Entre 2013 et 2015, la Nouvelle-Galles-du-Sud a adopté plusieurs modifications à la Crimes (Sentencing Procedure) Act 1999,imposant une période fixe d’inadmissibilité à une libération conditionnelle pour certaines infractions relatives aux armes à feu et aux infractions sexuelles, établissant une nouvelle peine minimale de huit ans et une peine maximale d’emprisonnement à vie sans possibilité de libération conditionnelle pour les infractions sexuelles contre des enfants de moins de 10 ans. Les États du Queensland et l’Australie-Occidentale ont ajouté de nouvelles infractions passibles de peines minimales (parfois sans la possibilité d’exceptions) ou ont augmenté les peines minimales déjà établies par la loi.
En 2013, l’État de Victoria a établi des peines obligatoires d’emprisonnement (avec une période de quatre ans d’inadmissibilité à la libération conditionnelle) pour les adultes ayant commis une infraction consistant à causer intentionnellement ou par insouciance des blessures importantes à une personne dans un contexte de violence extrêmeNote de bas de page 135. En 2013, dans les Territoires du Nord, le gouvernement a remplacé le régime existant par un nouveau régime de peines minimales pour les infractions avec violenceNote de bas de page 136. Des dérogations aux durées minimales d’emprisonnement sont possibles en présence de « circonstances exceptionnelles ». Comme nous l’avons mentionné précédemment, d’autres pays ont également augmenté leur régime de peines minimales obligatoires, et ce, non seulement pour les infractions graves.

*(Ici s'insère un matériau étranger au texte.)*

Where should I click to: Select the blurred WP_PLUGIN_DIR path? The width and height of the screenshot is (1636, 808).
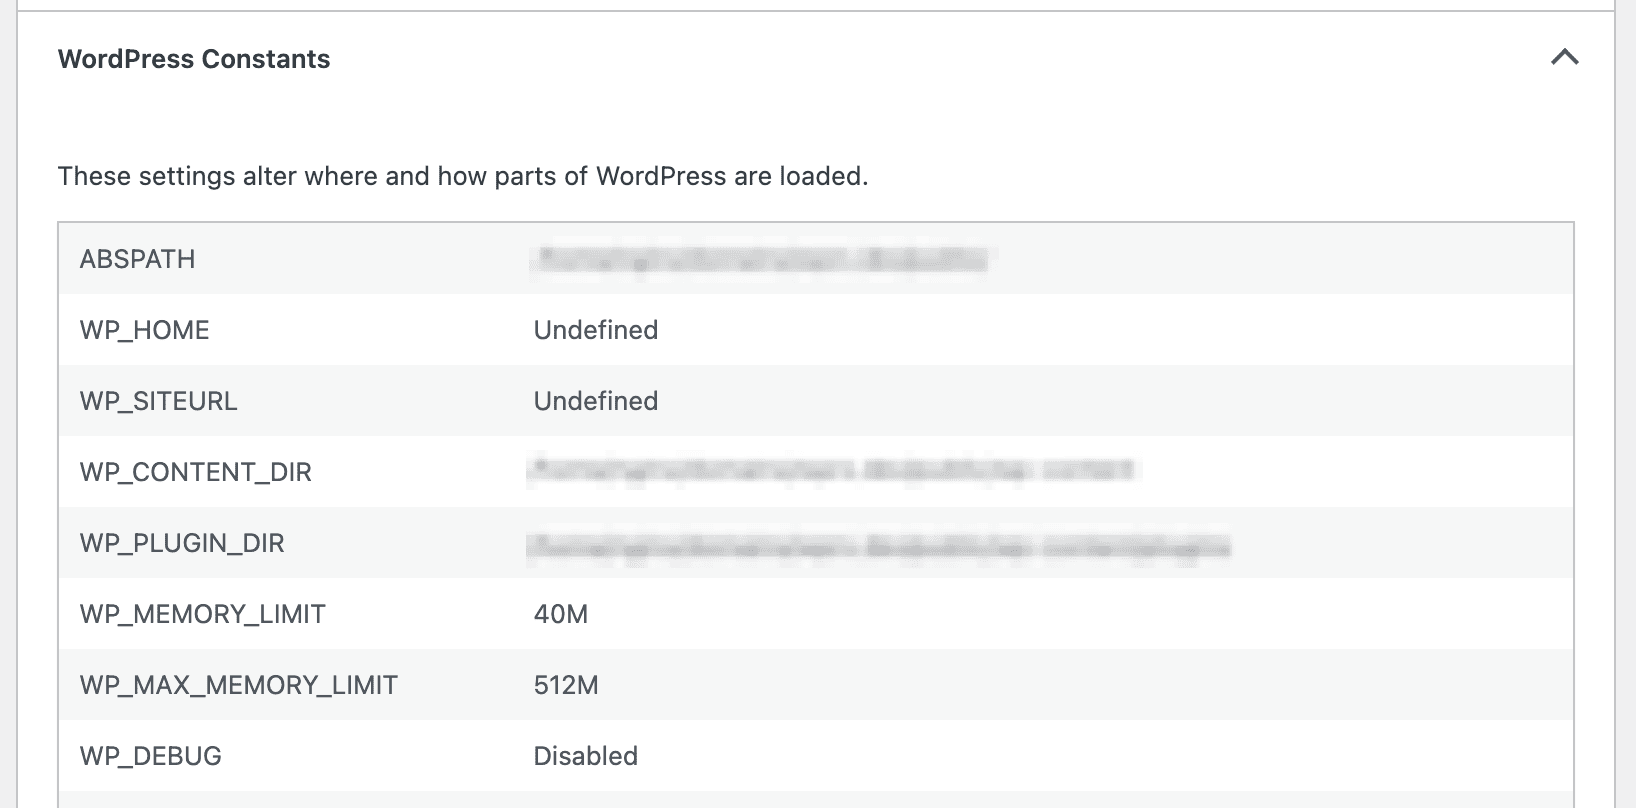880,542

Limites à l’application des peines minimales obligatoires
Les décisions judiciaires au Canada et dans d’autres pays ont fixé des limites concernant l’application des peines minimales obligatoires. Au Canada, notamment, la Cour suprême a jugé que les peines minimales obligatoires imposées par les sous-alinéas 95(2)a)(i) et (ii)du Code criminel (concernant certaines infractions relatives aux armes à feu) violaient l’article 12 de la CharteNote de bas de page 137. S’exprimant au nom de la majorité, le juge en chef McLachlin a expliqué ce qui suit :
La peine minimale obligatoire est en soi susceptible de s’écarter du principe de proportionnalité lors de la détermination de la peine. Elle est davantage axée sur la dénonciation, la dissuasion générale et le châtiment que sur ce qui constitue une peine appropriée au vu de la gravité de l’infraction, de la culpabilité morale du délinquant et du préjudice causé. Implacable, la peine minimale obligatoire est susceptible d’empêcher le tribunal d’arrêter une peine proportionnelle se situant à l’extrémité inférieure de la fourchette. Dans certains cas extrêmes, elle peut même emporter l’infliction d’une peine injuste, le délinquant n’étant plus au centre du processus, et ce, d’une manière qui contrevient au principe de proportionnalité. Elle modifie le processus général de la détermination de la peine, lequel prend appui sur l’examen de tous les éléments pertinents pour arriver à un résultat proportionné. Elle influe sur le résultat en modifiant le processus judiciaire habituel de détermination de la peineNote de bas de page 138.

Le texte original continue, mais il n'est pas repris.